The firm signalled the trend in its review of the Scottish property scene for the last six months.
Prime office rents stood at £161 per square metre during the period, the lowest of the four major Scottish cities and less than half of the £345 at table topping Aberdeen.
Ryden reported that Dundee had, according to recent figures, seen the biggest rise in the number of new companies registered in Scotland last year, and the situation had been reflected in take-up over the last six months.
Demand for offices was mainly from smaller requirements up to 130 square metres, with the majority of serviced offices fully occupied.
Recent transactions included lettings to Capability Scotland in City Quay and Kobojo in The Vision Building; while purchases of office space included Priority Care Group at Roseangle and The Inclusion Group at Albert Square.
“With the lack of Grade A accommodation available, developers are now considering the next generation of new office space,” the review continued.
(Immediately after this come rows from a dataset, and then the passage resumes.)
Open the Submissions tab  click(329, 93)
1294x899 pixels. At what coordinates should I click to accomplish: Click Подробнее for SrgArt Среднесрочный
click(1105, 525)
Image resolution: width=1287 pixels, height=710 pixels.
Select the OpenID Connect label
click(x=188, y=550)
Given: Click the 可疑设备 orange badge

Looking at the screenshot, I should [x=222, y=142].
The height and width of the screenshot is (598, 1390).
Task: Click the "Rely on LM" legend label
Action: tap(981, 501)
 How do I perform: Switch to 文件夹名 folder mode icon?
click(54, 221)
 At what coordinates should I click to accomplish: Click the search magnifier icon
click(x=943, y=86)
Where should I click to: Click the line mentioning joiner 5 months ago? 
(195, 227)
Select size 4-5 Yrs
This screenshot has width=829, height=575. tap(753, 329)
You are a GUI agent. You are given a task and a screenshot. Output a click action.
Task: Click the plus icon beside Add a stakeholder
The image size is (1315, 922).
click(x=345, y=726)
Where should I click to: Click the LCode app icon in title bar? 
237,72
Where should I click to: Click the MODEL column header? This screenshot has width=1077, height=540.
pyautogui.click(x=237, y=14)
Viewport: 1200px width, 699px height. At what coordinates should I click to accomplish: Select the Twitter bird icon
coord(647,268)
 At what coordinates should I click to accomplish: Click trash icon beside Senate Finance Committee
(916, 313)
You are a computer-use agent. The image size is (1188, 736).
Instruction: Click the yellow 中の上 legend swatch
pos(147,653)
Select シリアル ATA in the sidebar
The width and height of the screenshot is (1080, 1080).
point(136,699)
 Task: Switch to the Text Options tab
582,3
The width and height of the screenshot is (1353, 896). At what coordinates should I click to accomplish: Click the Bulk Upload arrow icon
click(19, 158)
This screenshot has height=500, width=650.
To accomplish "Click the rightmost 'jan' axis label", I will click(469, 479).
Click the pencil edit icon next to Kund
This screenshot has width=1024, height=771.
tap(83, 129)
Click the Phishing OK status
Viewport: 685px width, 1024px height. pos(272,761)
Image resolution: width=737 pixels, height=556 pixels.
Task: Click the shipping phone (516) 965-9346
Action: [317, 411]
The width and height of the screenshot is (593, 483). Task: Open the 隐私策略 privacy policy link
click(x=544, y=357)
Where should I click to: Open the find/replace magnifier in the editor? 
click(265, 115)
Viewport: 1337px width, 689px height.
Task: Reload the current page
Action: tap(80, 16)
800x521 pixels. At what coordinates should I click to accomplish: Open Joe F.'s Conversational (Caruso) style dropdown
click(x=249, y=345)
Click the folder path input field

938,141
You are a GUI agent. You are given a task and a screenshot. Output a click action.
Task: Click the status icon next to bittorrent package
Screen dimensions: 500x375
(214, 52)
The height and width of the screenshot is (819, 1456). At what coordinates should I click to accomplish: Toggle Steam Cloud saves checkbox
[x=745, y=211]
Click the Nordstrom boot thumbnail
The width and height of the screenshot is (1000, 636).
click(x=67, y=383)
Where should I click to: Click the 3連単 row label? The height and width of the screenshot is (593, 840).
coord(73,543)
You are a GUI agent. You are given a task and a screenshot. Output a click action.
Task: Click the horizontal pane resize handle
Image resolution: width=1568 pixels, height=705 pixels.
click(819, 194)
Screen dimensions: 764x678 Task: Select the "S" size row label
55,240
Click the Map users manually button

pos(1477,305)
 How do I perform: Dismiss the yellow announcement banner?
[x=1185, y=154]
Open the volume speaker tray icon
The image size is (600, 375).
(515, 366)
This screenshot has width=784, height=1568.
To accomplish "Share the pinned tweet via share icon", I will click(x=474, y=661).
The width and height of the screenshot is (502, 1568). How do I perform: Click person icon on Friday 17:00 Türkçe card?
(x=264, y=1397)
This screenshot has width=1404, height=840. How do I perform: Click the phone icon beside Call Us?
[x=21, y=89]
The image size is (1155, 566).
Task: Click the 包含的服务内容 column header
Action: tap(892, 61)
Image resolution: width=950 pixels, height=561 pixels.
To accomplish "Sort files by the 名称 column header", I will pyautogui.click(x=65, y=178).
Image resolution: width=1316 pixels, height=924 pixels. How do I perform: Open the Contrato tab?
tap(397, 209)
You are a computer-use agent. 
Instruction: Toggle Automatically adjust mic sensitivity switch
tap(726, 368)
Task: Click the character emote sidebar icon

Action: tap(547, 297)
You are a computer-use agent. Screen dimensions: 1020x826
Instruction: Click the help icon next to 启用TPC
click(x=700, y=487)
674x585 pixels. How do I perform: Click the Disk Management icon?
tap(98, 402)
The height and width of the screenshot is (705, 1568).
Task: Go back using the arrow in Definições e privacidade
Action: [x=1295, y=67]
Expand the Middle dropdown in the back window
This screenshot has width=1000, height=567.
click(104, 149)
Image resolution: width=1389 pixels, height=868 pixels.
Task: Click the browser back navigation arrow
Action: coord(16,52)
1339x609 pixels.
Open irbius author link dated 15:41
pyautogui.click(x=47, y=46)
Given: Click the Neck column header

Dundee Waterfront had named Our Enterprise and Robertson Group as Dundee City Council’s partners to develop Plot Two and Plot Six, and Our Enterprise revealed plans for a new design and innovation quarter including flexible office/studio space for the creative industries.
Robertson Group will also look to provide a £40 million mixed-use scheme including 4,645 square metres of Grade A office space.
City Quay was the subject of a proposal to turn the category B-listed Shed 25 into a mixed use development including 11 new start-up offices.
Overall Rydens reported that Scottish economic growth deteriorated during the second half of 2015 and is likely to have remained weak through the early months of 2016.
Disinvestment by offshore companies in response to the low oil price is one factor in the apparent stagnation.
Office markets moved in very different cycles, however. “Glasgow offices are achieving strong Grade A take-up and Edinburgh has witnessed near record levels of sales and lettings,” Ryden stated.
Aberdeen faces a multi-year market adjustment as the development lag delivers new schemes into weaker occupier markets.
Industrial property markets are active but are digesting the loss of vacant rates relief.
The retail sector is active and focused on re-energising, expanding and diversifying existing prime locations.
The property investment market has been selectively active, but is now slowing, with the prospect of a post-EU Referendum rebound for strong regional markets such as Glasgow and Edinburgh.